■ **Collected data entries**
┌────────
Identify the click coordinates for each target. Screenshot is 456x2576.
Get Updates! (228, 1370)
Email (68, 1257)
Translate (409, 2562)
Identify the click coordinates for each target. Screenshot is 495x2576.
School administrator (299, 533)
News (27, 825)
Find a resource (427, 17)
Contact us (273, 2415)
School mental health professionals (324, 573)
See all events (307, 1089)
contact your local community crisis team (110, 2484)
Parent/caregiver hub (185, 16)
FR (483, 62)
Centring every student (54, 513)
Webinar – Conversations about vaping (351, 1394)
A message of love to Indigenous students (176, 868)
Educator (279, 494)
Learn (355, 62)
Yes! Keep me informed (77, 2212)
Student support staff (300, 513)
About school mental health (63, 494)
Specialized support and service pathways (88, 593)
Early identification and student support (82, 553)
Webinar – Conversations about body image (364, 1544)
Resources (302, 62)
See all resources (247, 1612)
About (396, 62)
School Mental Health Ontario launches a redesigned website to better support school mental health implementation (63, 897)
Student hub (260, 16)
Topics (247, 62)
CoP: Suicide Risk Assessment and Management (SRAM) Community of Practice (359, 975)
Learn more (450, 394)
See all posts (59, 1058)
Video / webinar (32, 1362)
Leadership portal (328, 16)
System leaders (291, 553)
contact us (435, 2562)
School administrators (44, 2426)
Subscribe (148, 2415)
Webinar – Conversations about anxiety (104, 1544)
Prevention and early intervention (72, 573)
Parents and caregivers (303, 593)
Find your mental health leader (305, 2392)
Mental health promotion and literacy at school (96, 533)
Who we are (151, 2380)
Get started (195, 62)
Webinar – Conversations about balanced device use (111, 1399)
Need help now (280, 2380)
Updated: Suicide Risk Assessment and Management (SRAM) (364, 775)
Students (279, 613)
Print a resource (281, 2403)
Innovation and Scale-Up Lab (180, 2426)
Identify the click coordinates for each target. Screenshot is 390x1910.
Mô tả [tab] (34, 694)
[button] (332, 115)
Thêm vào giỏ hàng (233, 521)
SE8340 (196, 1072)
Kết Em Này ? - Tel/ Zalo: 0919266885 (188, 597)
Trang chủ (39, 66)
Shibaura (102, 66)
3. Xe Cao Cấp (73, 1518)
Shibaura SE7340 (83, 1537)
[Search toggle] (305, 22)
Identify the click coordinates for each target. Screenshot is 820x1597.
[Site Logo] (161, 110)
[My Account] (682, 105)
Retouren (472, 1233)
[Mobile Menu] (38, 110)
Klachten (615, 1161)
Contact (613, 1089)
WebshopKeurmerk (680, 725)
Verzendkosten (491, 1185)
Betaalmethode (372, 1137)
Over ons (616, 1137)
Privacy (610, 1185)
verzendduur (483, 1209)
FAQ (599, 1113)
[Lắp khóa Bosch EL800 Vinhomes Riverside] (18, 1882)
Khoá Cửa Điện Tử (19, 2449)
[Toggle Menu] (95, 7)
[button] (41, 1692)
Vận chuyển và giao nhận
└────────
■ **AIM OF THE TASK**
Wherever the word "support" turns up in a line of the entries above, copy that line.

■ **TASK RESULT**
Student support staff (300, 513)
Specialized support and service pathways (88, 593)
Early identification and student support (82, 553)
School Mental Health Ontario launches a redesigned website to better support school mental health implementation (63, 897)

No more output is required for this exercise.